Of Land and Longing
A dear diary of sorts, before I can gather my thoughts to write more coherently.
In a film by Shabnam Virmani “How Can I Forget? - The Legend Of Marui”, Rita Kothari talks about Shah Abdul Latif Bhittai's Sur Marui. Here Bhittai Sahab tells us the story of Umar Soomra II, the rule of what is now Sindh and Rajhastan, and Marui, a woman from the village Malir. Umar heard of Marui’s beauty in his court and was told that such beauty only belonged in his castle. So, he leaves for Malir and tries to convince Marui to come with him, promising her the riches of Umarkot, telling her:
Come with me Marui,
I’ll decorate you in gold!
Drop your rugged shawl,
Don my priceless robes!
Marui, of course, resists:
Keep your precious clothes,
I’ll burn them all to ashes!
She also reminds him of her love for Malir:
My joyous destiny is sifting
the sweet berries of Malir,
My place, O King,
is in the jungle
Enraged by her refusal, Umar kidnaps her and takes her to his fort where she keeps lamenting for Malir and asks to be taken back. After years of imprisonment, Umar eventually does return Marui to her Malir. He realizes that you cannot replace a beloved.
In the film, Rita Kothari asks that when Bhittai sahab talks about the concept of Malir, is he expressing it not as a geographic place but rather a sikk, longing, or remembrance for home and for the self? It should be noted that the film explores this through the fuzziness of Sindhi-Hindu identities and partition. As someone who is neither Hindu or Sindhi really, but we'll talk about that in a bit, nor has experienced partition, I believe it is not my place to talk about that. What I do want to explore is this sikk for home and the self.
This is one of those words that is so incredibly difficult to translate that I don’t want to attempt it. If I were to describe its essence, I would hold it akin to longing with love, invoking a nostalgia that stirs you. Somehow, it’s difficult to translate into English, but in Balochi sikk becomes zahirwaari (wistful nostalgia) or traanag (remembrance). Perhaps it’s not the translation that is the problem here, but my relationship with the languages.
But for this piece’s sake, where does my sikk begin?
The stories I’ve heard of my people are those of being nomads, of moving around the Iranian Plateau, making our way to Balochistan and roaming between the Kacchi plains all the way to the Indus. I often refer to myself as an indigenous person, not because I can trace thousands of years of history on this land, but because I don’t think I have anything but my land. Where does that land begin and end? I couldn’t tell you. Until a century and a half ago, my ancestors were in the foothills of the Keerthar mountains and then they began their journey westwards. I don’t know why they moved or what that must’ve been like, but every evening when the sun sets just the right amount, I can see the outline of the Keerthar.

[Word and element location data]
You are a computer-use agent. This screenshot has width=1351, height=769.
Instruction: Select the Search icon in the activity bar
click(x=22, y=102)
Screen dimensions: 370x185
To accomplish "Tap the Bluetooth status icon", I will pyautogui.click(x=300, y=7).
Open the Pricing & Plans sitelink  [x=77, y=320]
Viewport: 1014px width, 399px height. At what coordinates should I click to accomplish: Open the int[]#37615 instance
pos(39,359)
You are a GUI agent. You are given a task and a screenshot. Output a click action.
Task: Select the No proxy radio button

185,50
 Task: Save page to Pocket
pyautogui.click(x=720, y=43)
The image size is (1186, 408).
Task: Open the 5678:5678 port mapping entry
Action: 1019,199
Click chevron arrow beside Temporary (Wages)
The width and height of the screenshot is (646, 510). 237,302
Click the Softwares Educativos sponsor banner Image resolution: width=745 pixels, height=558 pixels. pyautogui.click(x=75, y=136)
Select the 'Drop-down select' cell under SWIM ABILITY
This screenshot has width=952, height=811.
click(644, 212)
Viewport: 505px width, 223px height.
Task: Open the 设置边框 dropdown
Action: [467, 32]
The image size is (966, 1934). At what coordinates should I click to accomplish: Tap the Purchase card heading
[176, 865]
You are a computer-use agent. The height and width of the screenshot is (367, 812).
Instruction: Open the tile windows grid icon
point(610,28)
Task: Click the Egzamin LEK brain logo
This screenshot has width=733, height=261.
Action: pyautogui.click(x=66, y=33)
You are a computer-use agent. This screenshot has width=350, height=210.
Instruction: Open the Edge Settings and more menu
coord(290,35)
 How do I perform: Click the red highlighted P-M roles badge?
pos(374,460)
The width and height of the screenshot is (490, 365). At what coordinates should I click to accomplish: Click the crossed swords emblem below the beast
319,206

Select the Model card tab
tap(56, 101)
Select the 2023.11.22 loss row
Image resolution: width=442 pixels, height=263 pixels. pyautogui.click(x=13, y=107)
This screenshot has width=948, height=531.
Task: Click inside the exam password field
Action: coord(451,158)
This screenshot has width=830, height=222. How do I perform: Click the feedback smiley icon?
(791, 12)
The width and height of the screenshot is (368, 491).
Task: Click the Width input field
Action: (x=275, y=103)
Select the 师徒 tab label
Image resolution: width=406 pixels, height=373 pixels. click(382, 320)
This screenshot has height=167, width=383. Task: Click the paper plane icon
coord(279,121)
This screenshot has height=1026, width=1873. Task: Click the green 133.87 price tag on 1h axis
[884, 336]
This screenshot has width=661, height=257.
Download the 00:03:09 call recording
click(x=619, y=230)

#### Things to do:
A) Quote the essay on Malir and longing word for word, everything from "The stories I’ve" down to "of the Keerthar.".
B) Print the lines of the entries unchanged, everything from the line containing "Task: Click the Egzamin LEK brain logo" down to the line containing "tap(56, 101)", both lines included.

#### Solutions:
A)
The stories I’ve heard of my people are those of being nomads, of moving around the Iranian Plateau, making our way to Balochistan and roaming between the Kacchi plains all the way to the Indus. I often refer to myself as an indigenous person, not because I can trace thousands of years of history on this land, but because I don’t think I have anything but my land. Where does that land begin and end? I couldn’t tell you. Until a century and a half ago, my ancestors were in the foothills of the Keerthar mountains and then they began their journey westwards. I don’t know why they moved or what that must’ve been like, but every evening when the sun sets just the right amount, I can see the outline of the Keerthar.

B)
Task: Click the Egzamin LEK brain logo
This screenshot has width=733, height=261.
Action: pyautogui.click(x=66, y=33)
You are a computer-use agent. This screenshot has width=350, height=210.
Instruction: Open the Edge Settings and more menu
coord(290,35)
 How do I perform: Click the red highlighted P-M roles badge?
pos(374,460)
The width and height of the screenshot is (490, 365). At what coordinates should I click to accomplish: Click the crossed swords emblem below the beast
319,206

Select the Model card tab
tap(56, 101)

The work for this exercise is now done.